The Bundesliga begins this Friday (8.30 p.m. in the FAZ live ticker for the Bundesliga, on Sat.1 and DAZN).

Which, men's or women's?

Even after a fascinating summer of women's football, fans and officials never dream of such a question.

Before the start of the sixtieth season of the men's Bundesliga, it is still natural to equate Bundesliga football with men's football.

Eintracht Frankfurt and FC Bayern kick off the male anniversary season.

The supporters are well aware that a newly crowned European Cup winner is playing against the German champions of the past ten years.
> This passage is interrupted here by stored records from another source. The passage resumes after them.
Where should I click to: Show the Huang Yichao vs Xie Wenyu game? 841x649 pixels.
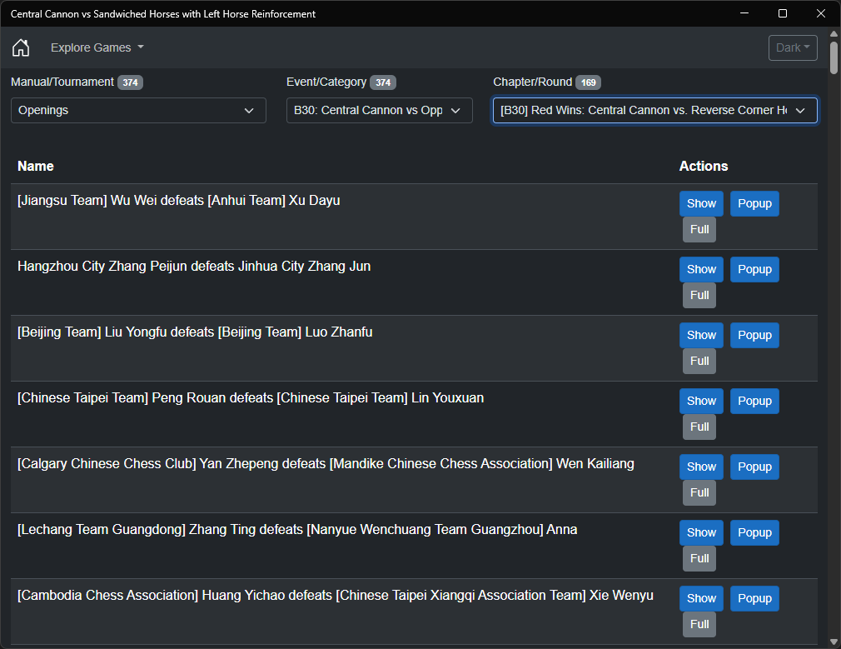coord(701,598)
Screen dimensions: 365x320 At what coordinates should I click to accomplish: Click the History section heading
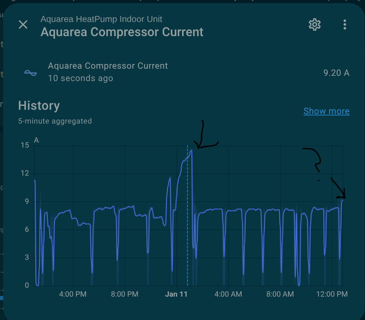pyautogui.click(x=39, y=106)
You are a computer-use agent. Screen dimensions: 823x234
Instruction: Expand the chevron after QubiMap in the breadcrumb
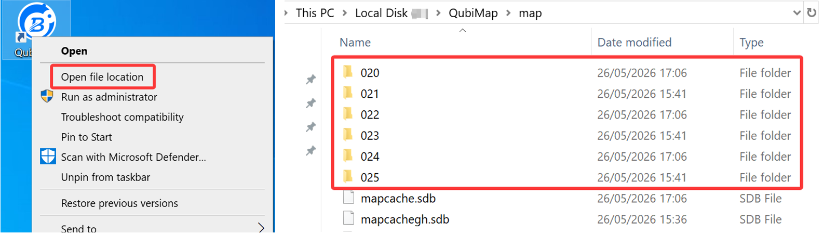[x=508, y=13]
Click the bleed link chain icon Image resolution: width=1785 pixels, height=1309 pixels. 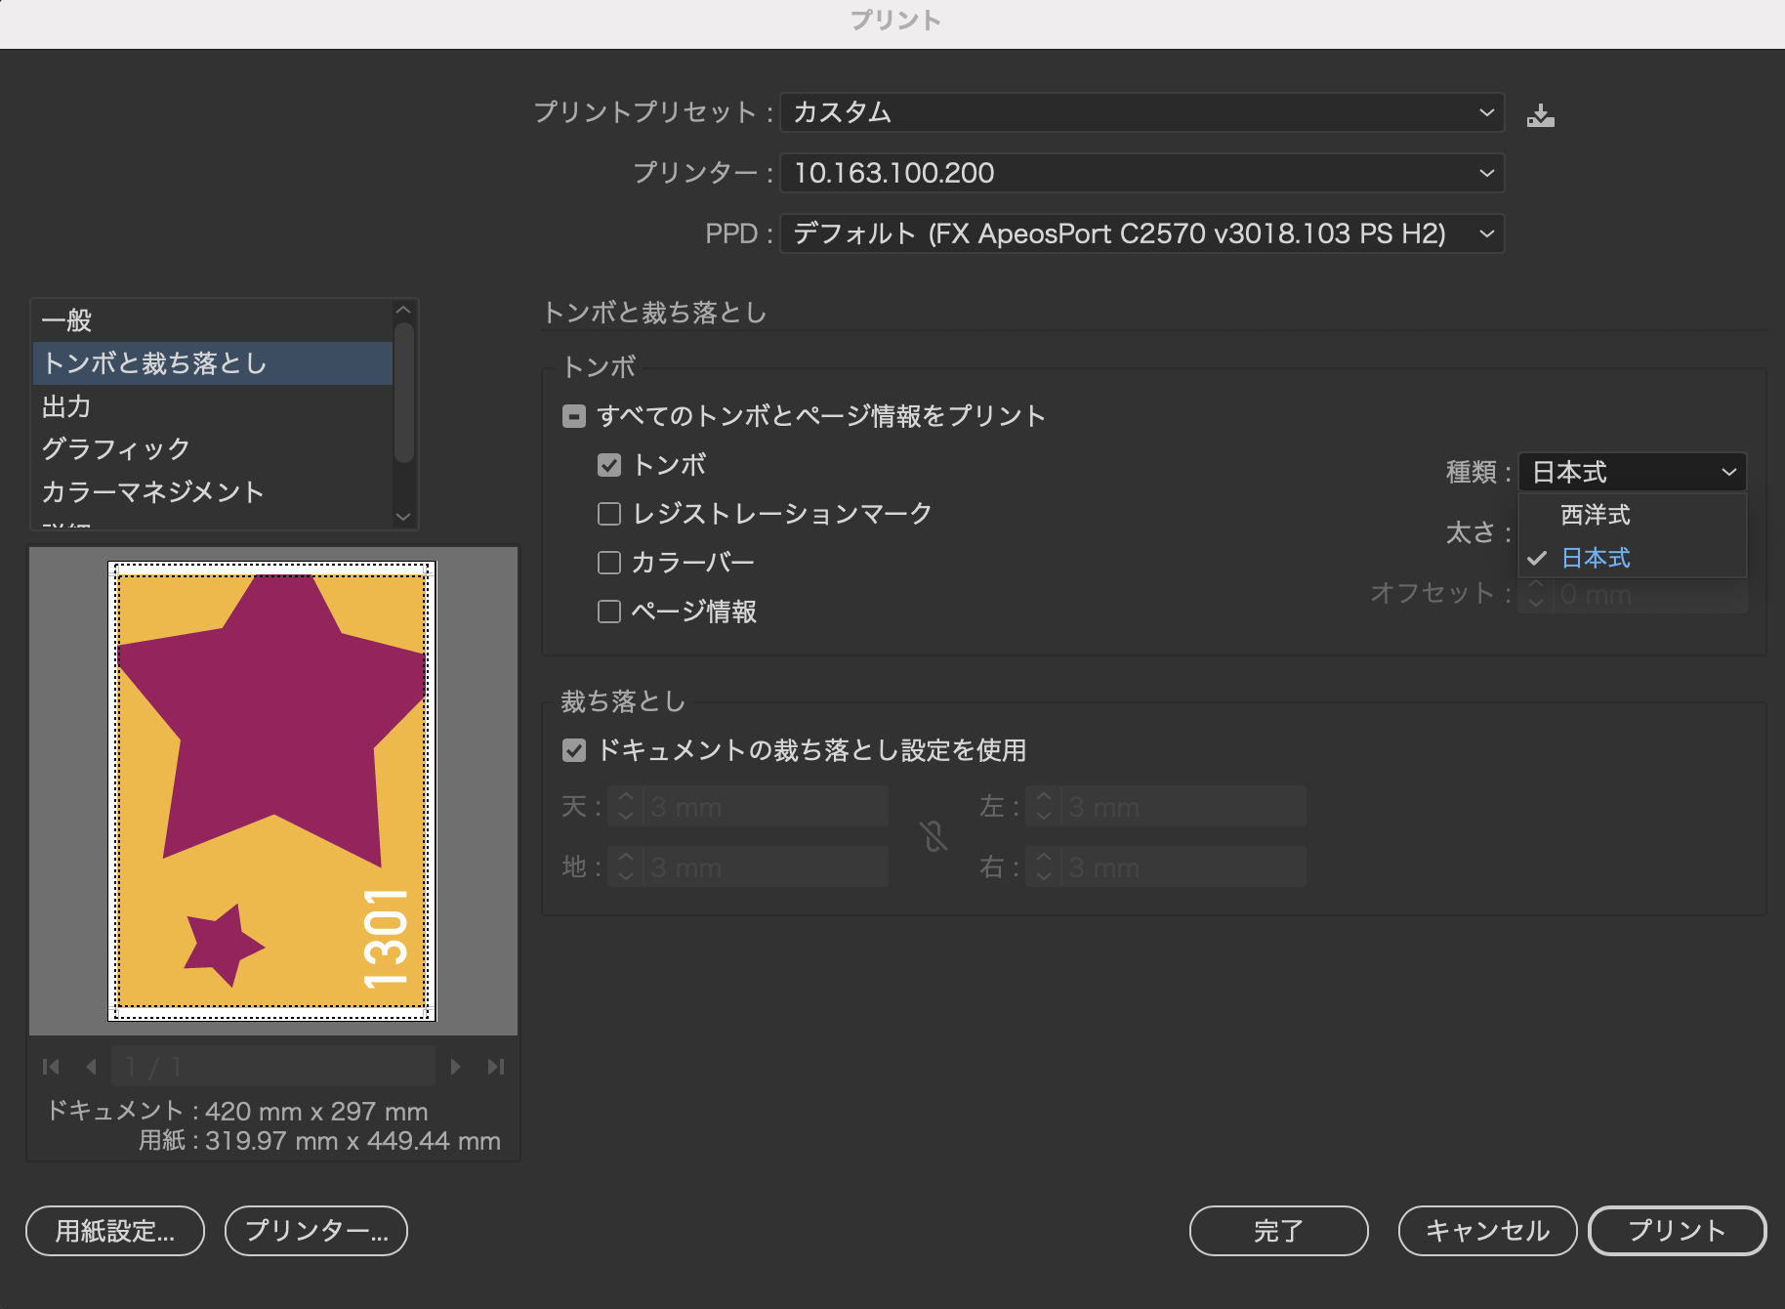(934, 836)

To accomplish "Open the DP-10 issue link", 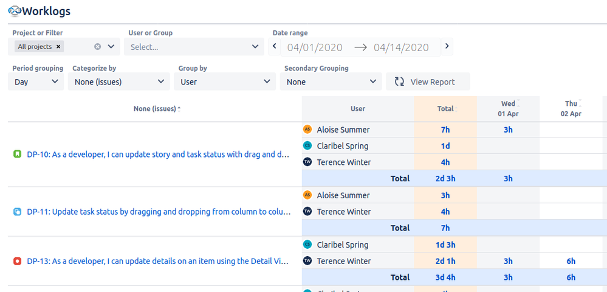I will pyautogui.click(x=158, y=155).
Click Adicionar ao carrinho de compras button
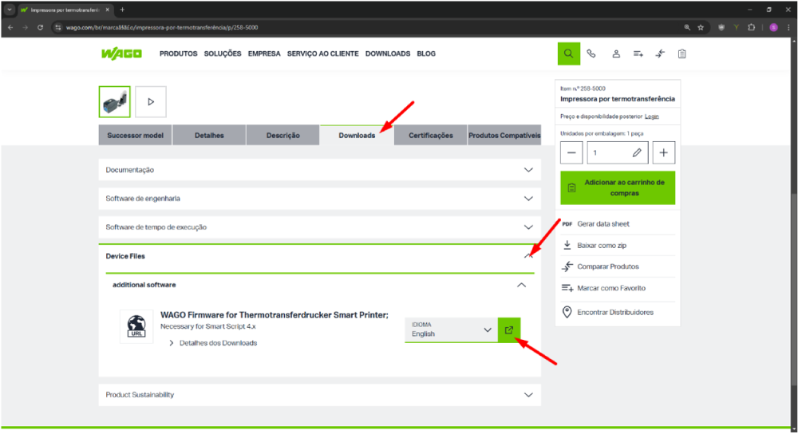 point(618,187)
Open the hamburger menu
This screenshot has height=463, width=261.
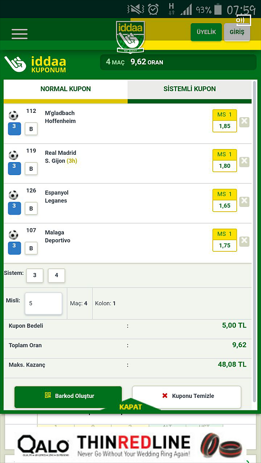coord(19,34)
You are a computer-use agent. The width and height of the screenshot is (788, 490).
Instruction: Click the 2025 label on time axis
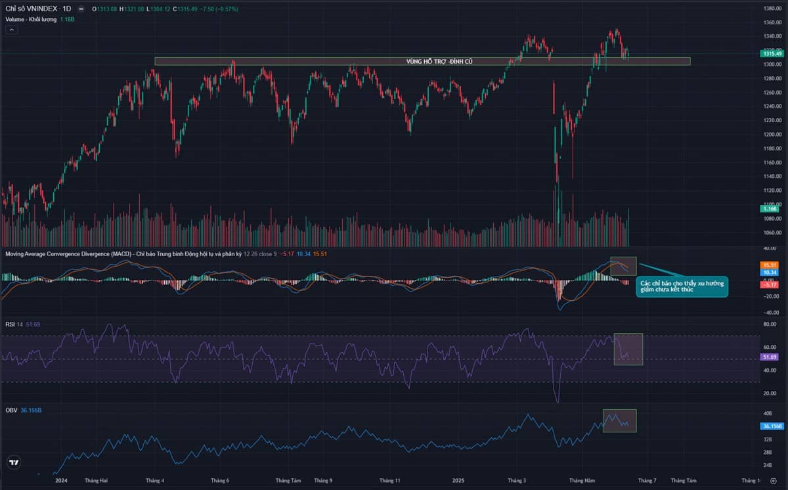click(458, 481)
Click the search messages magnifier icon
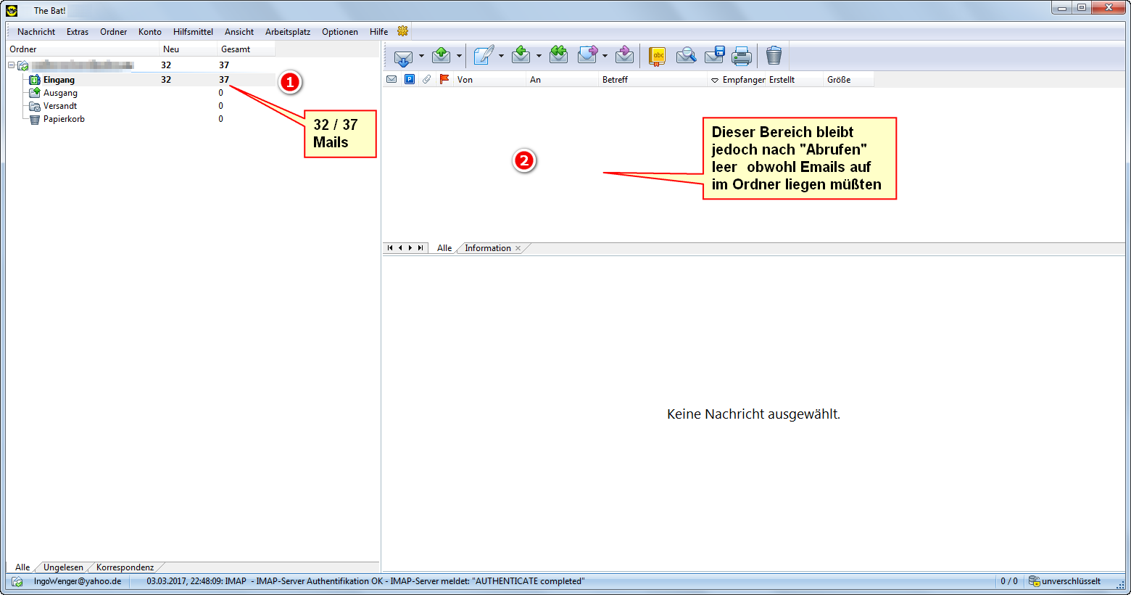Image resolution: width=1131 pixels, height=595 pixels. tap(686, 56)

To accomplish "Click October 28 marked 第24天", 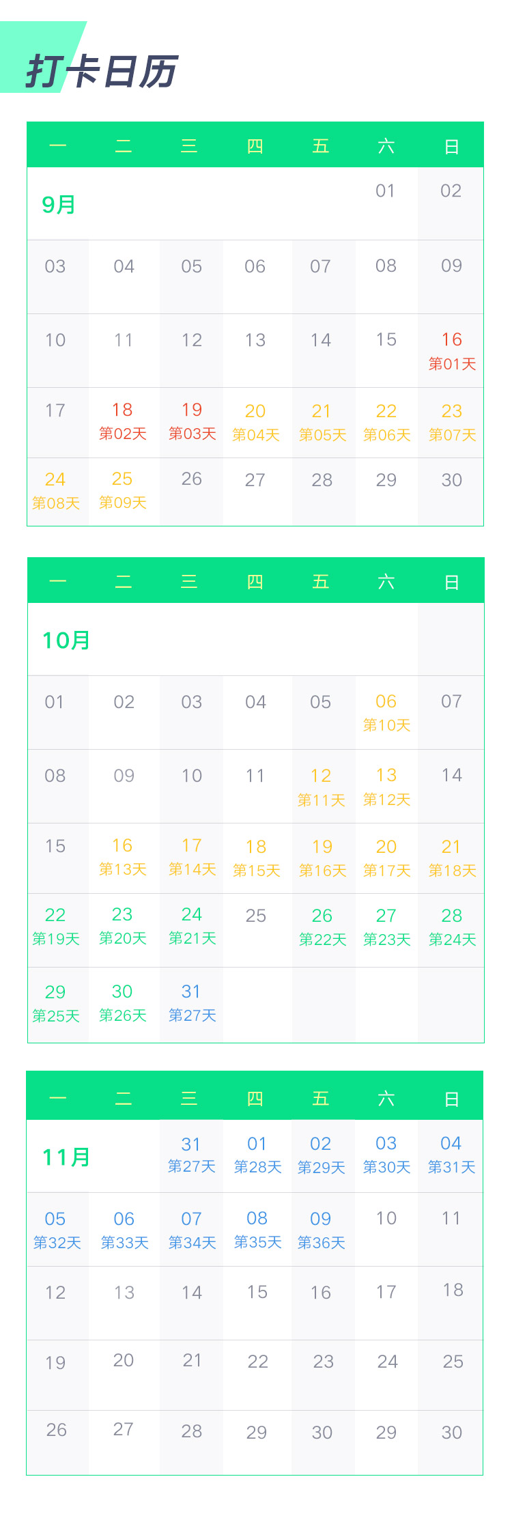I will (x=451, y=927).
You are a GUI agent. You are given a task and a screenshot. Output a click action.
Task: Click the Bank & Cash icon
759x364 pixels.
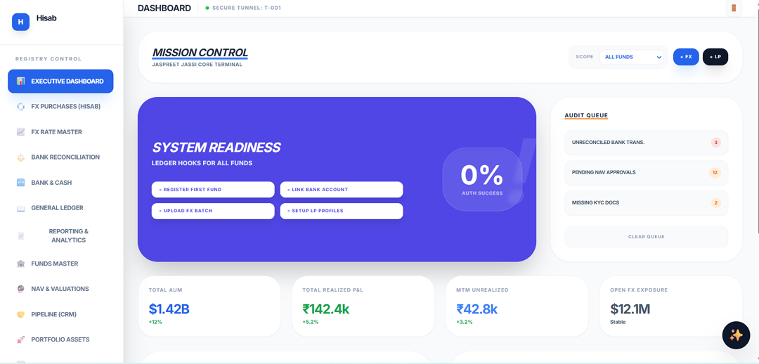(21, 183)
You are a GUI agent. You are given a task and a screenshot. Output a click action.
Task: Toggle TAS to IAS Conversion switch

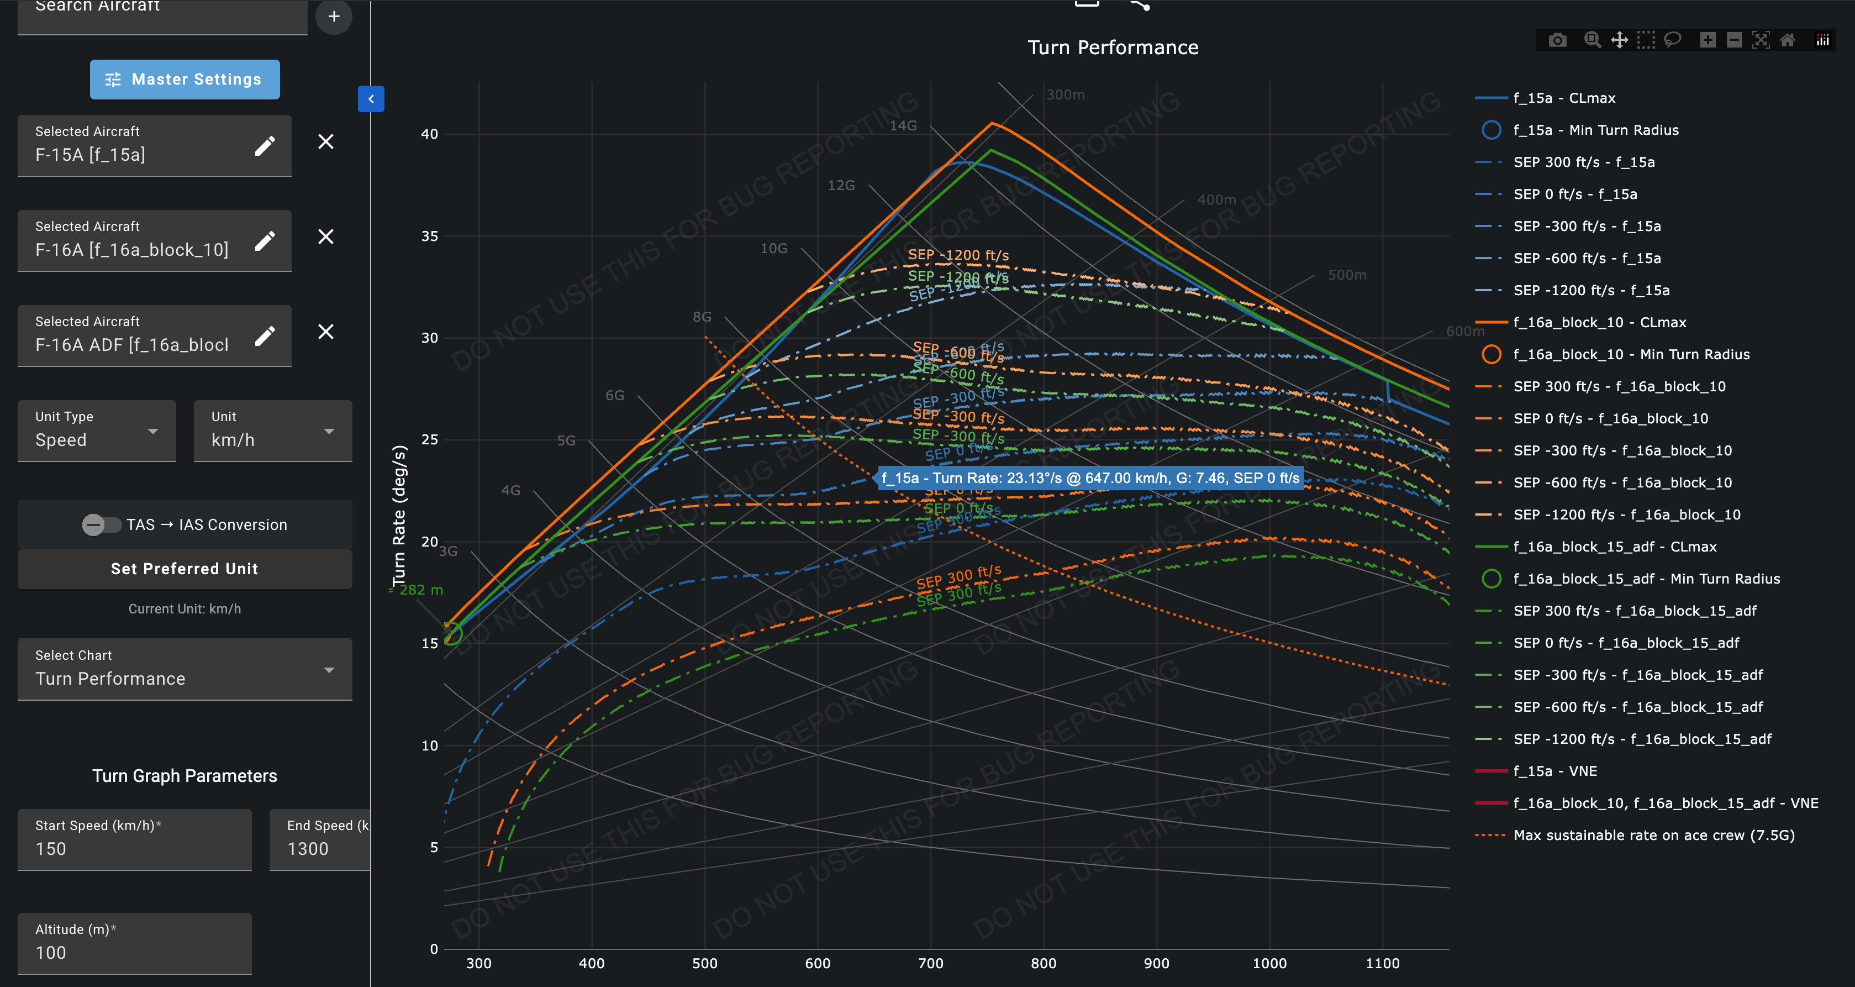click(x=101, y=524)
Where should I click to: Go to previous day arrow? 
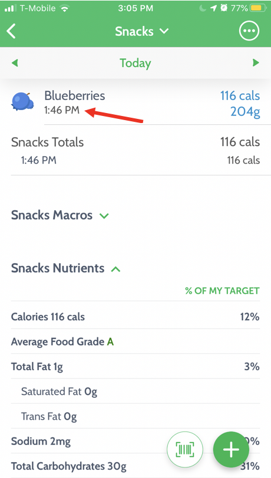click(15, 63)
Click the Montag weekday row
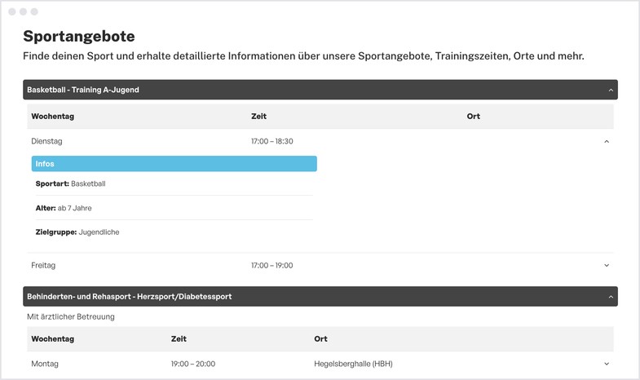640x380 pixels. [45, 364]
But do you also know that the women's teams of the two traditional clubs were third and second behind the German champions from Wolfsburg last season?

And that the women's Bundesliga doesn't start until autumn, on September 16, also with the game between Eintracht Frankfurt and Bayern Munich?

Hardly likely.

why?

That is the counter-question of those who undeterred cling to old role attributions.

ARD, for example, advertises its “Sportschau” with a slogan as if time had stood still when the Bundesliga was founded in the 1960s: “Wednesday: pony party with your daughter.

With you as a pony.

Look forward to Saturday.”

In order to leave the well-worn tracks on which German football and the league have been moving for generations, it obviously takes much more than an inspiring European Championship with the best German center forward since Miroslav Klose, the gorgeous Alexandra Popp.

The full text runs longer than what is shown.